Rob: The upcoming creator list is really phenomenal: Ann Nocenti, Roger Stern, Ryan Kelly, Mariah McCourt, Peter Milligan, and Linda Medley are all favorites of mine and very familiar to Panel Patter readers. What drew you to these creators and how did their collaborations with AHOY come together?

Tom: They're all very good at what they do, and very different from each other. I understand the appeal of a house style, and why some companies bind themselves to one, but as a reader I always preferred the possibility of surprise over consistency.

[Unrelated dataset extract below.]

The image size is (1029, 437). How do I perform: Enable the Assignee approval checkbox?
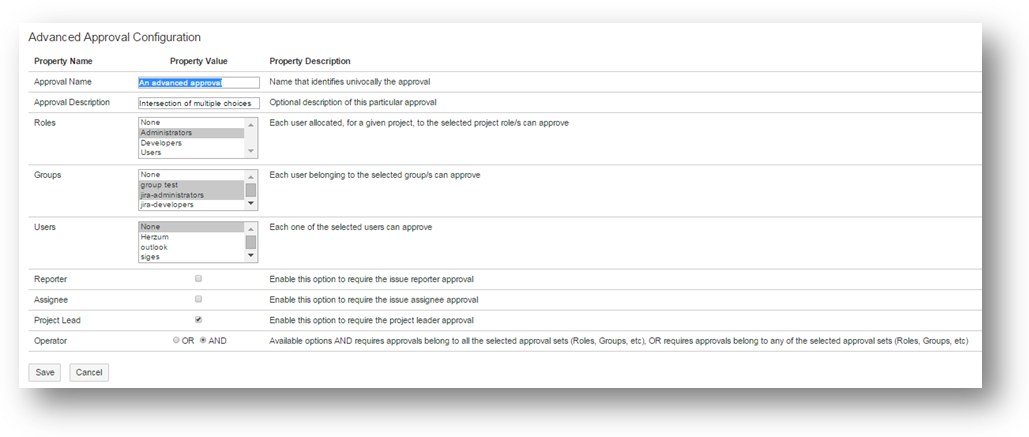[x=198, y=299]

Rob: On a personal level, I really appreciate Mr. Seely's comment that the goal is to make comics and not movies. It's great to see a comic book movie, but the two are not one and the same or interchangeable. Over time, I can spot a failed movie or TV pitch when I'm reading. What makes comics-as-comics something different from comic-I-hope-to-get-adapted that makes it so easy to notice the difference?

Tom: I think a reader can tell when the creators love a story for itself and not what it can do for them. And we can tell when they're just not into it. I think, too, that if you plan out every last detail of a story before you write it, you're going to get bored when you do the writing and your boredom will show.

Rob: Wrapping up: If someone were to ask you for one reason to add AHOY comics to
their pull list, what would it be?

Tom: It's 2018; couldn't you use a laugh?​

AHOY Comics launches this fall. If their stories are as much fun as this interview (and their FAQ), we as readers are in for a treat! Keep your eyes peeled!